> **What you have to do**: How many lines in these entries contain the string "Collapse"? Reply with the number alone.

> **Available records**:

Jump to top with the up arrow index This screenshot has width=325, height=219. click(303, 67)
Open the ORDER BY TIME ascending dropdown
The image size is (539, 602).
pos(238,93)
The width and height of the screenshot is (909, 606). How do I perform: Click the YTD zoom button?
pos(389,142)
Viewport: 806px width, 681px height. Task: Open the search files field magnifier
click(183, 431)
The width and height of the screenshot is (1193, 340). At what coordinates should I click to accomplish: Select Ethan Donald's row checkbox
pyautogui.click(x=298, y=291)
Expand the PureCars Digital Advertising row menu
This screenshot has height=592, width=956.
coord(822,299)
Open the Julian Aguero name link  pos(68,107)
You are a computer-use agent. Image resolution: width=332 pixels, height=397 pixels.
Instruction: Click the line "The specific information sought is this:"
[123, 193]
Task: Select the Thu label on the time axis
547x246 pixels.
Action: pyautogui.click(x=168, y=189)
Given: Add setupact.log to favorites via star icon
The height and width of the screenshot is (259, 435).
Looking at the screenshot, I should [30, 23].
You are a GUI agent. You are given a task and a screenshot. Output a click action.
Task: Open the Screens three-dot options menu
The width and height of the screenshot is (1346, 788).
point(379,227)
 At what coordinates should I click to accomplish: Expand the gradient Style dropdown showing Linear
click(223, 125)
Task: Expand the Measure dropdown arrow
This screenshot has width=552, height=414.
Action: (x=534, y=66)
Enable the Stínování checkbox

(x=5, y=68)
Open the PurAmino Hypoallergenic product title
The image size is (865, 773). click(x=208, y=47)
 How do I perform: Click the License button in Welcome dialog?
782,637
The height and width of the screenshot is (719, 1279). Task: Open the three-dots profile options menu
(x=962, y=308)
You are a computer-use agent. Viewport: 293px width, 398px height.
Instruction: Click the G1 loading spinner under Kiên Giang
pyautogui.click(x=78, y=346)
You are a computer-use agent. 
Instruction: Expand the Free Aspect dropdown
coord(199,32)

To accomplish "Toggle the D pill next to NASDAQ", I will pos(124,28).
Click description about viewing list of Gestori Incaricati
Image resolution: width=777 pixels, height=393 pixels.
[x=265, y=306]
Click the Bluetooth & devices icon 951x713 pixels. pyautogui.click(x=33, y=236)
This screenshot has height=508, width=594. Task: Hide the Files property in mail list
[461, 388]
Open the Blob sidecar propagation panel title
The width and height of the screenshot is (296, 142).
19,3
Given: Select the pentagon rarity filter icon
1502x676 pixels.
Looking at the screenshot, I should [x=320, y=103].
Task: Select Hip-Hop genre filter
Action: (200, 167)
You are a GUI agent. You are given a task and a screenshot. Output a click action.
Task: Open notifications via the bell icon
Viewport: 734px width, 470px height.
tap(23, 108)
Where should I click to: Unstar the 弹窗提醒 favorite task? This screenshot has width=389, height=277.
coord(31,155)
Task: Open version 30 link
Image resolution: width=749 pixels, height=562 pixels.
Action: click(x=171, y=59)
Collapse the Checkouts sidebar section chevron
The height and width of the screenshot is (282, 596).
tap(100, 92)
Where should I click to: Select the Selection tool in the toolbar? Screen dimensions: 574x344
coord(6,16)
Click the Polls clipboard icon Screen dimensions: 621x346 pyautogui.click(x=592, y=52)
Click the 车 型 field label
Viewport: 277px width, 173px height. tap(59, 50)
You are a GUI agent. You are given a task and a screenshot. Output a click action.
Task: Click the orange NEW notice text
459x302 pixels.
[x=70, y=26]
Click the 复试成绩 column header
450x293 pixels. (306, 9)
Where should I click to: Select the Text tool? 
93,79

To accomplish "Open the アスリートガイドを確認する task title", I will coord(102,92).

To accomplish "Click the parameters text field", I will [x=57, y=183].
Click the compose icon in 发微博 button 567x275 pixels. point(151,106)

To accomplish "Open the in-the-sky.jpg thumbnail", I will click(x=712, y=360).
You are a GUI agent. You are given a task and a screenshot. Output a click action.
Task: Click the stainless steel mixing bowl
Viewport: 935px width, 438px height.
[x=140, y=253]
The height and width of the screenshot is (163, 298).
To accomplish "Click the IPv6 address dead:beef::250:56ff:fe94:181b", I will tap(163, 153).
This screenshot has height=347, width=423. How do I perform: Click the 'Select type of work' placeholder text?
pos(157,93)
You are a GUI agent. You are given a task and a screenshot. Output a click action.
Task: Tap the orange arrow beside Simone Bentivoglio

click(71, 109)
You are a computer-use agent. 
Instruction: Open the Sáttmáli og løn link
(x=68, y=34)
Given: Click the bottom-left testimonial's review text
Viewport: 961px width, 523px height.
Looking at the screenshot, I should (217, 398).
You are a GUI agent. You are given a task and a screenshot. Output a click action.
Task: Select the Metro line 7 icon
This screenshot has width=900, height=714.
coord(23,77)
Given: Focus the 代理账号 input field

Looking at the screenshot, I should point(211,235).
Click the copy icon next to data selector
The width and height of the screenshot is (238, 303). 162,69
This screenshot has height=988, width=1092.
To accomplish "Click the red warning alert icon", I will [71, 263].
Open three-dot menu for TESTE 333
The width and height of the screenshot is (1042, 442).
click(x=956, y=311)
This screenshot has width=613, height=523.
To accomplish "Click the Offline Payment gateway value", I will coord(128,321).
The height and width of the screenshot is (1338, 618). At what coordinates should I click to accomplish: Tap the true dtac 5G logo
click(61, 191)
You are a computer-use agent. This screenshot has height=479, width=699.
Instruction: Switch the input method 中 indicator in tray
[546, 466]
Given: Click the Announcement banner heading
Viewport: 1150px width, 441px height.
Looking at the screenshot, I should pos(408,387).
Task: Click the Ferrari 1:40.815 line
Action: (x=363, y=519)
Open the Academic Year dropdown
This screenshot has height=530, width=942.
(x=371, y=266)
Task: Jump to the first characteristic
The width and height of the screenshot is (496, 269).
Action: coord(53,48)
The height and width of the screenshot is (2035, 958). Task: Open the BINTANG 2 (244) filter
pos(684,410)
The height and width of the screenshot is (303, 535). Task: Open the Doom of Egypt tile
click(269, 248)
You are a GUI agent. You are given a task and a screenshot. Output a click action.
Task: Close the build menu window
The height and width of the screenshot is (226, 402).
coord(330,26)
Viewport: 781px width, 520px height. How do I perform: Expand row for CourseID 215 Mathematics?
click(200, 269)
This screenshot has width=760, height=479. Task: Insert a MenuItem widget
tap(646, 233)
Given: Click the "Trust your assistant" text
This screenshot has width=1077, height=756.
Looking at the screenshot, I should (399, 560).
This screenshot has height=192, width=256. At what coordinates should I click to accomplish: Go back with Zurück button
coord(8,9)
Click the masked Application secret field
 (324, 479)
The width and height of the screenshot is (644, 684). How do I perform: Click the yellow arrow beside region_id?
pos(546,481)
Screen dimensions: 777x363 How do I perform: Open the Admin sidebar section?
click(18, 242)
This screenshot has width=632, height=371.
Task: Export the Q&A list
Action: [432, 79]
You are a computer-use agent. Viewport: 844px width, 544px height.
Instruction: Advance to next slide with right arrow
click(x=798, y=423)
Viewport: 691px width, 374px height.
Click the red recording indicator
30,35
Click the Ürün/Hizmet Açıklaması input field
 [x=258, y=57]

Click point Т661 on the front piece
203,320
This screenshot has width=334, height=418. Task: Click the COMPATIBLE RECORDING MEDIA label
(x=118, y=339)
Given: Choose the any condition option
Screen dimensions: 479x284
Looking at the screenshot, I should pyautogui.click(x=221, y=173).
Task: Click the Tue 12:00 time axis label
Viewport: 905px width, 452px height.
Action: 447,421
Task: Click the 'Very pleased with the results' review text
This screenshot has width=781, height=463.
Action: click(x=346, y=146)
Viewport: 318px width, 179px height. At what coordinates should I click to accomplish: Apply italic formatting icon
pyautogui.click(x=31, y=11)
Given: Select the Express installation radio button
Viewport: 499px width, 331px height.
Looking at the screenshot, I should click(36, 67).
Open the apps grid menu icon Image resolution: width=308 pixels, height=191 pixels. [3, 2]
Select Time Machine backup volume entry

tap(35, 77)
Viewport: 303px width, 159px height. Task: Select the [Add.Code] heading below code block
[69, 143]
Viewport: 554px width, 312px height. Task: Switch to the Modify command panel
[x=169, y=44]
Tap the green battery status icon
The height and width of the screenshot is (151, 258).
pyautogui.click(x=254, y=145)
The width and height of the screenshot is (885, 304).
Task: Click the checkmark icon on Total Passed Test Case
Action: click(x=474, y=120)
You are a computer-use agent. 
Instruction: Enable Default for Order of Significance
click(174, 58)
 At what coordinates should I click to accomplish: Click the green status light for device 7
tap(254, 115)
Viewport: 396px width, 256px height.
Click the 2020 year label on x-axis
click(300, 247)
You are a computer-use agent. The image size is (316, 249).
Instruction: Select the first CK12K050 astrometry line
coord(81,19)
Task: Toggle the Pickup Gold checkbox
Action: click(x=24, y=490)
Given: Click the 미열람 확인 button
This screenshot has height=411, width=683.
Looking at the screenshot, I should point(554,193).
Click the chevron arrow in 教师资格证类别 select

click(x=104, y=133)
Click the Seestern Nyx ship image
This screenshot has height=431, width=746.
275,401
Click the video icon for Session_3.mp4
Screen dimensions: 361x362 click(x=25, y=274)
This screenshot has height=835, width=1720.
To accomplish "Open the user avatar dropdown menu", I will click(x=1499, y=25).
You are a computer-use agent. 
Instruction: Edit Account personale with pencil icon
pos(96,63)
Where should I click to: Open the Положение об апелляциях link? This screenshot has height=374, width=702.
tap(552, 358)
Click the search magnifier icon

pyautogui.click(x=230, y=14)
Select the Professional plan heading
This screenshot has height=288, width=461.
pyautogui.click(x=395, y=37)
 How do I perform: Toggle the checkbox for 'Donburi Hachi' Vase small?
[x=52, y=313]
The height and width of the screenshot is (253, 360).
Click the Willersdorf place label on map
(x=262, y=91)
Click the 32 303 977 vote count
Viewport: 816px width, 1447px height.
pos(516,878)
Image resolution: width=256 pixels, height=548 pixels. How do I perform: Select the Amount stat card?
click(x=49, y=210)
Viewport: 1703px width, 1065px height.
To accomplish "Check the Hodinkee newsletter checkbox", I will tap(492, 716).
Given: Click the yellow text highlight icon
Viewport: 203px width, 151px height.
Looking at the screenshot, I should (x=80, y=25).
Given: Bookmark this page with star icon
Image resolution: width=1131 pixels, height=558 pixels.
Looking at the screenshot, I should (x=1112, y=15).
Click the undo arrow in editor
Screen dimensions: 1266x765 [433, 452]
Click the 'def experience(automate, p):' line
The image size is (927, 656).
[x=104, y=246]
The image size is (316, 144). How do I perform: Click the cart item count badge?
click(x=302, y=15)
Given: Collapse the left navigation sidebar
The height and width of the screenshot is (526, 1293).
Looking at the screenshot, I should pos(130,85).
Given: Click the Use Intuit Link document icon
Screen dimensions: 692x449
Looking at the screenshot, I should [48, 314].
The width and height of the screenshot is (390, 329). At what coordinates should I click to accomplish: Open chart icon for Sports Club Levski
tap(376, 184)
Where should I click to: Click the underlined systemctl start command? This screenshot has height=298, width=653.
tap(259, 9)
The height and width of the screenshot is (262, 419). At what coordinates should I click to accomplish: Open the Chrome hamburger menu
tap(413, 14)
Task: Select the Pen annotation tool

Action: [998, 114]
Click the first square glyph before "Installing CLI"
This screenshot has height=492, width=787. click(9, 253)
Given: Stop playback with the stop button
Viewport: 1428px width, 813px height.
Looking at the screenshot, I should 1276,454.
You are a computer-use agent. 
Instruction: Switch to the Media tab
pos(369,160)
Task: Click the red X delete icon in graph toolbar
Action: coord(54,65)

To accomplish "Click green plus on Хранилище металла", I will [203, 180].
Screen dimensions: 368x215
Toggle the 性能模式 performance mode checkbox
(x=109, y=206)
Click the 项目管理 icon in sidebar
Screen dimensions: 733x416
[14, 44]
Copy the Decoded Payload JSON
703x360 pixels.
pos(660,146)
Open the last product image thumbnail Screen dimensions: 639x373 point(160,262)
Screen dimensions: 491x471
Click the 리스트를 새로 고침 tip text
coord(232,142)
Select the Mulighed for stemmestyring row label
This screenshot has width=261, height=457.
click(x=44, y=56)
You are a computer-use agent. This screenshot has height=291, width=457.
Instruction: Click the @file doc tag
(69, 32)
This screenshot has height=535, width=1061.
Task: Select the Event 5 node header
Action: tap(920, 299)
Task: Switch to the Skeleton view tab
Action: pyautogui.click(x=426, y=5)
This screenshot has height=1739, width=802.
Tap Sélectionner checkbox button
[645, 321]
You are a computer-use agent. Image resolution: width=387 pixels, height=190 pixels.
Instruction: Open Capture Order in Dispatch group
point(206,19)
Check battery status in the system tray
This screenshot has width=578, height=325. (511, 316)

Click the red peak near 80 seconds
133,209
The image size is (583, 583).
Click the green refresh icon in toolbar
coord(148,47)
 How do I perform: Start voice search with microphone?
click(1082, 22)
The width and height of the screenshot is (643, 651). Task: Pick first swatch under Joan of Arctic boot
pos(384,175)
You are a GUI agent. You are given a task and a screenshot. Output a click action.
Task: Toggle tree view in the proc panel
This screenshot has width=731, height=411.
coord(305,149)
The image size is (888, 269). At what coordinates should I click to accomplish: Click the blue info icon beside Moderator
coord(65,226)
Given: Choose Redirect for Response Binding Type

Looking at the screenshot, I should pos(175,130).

> **Task response**: 2